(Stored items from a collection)
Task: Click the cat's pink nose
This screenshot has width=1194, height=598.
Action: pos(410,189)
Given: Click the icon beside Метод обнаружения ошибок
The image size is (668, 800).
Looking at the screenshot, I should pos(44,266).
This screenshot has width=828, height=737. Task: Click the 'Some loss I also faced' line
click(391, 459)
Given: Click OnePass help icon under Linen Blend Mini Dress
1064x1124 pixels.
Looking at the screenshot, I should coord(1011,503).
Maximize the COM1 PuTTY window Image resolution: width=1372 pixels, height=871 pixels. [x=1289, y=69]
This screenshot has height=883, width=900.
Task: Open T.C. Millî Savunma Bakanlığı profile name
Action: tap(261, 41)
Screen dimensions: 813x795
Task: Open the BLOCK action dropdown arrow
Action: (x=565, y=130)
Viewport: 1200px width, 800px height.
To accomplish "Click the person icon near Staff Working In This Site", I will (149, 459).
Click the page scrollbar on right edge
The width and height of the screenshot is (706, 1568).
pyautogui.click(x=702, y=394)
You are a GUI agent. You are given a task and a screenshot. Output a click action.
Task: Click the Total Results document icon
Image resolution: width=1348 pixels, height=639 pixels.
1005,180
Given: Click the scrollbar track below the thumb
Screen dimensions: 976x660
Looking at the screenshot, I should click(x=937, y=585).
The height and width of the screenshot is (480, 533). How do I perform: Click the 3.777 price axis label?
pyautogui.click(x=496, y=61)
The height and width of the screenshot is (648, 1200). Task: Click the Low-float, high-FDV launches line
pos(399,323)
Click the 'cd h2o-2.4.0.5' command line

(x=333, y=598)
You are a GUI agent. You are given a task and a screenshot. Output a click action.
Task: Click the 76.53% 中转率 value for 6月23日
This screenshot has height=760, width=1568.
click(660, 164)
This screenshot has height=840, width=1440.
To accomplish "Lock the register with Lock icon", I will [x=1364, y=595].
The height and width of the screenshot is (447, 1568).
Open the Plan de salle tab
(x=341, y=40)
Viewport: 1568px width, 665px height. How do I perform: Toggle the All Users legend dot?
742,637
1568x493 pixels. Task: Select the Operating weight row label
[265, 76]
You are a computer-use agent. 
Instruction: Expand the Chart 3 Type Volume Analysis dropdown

Exercise details: Write out only those lines that fall between the one containing "Screen dimensions: 976x660" and the end of the entries, the first and last included, exactly as they read.

Output of the task:
Screen dimensions: 976x660
Looking at the screenshot, I should click(x=937, y=585).
The height and width of the screenshot is (480, 533). How do I perform: Click the 3.777 price axis label?
pyautogui.click(x=496, y=61)
The height and width of the screenshot is (648, 1200). Task: Click the Low-float, high-FDV launches line
pos(399,323)
Click the 'cd h2o-2.4.0.5' command line

(x=333, y=598)
You are a GUI agent. You are given a task and a screenshot. Output a click action.
Task: Click the 76.53% 中转率 value for 6月23日
This screenshot has height=760, width=1568.
click(660, 164)
This screenshot has height=840, width=1440.
To accomplish "Lock the register with Lock icon", I will [x=1364, y=595].
The height and width of the screenshot is (447, 1568).
Open the Plan de salle tab
(x=341, y=40)
Viewport: 1568px width, 665px height. How do I perform: Toggle the All Users legend dot?
742,637
1568x493 pixels. Task: Select the Operating weight row label
[265, 76]
You are a computer-use agent. 
Instruction: Expand the Chart 3 Type Volume Analysis dropdown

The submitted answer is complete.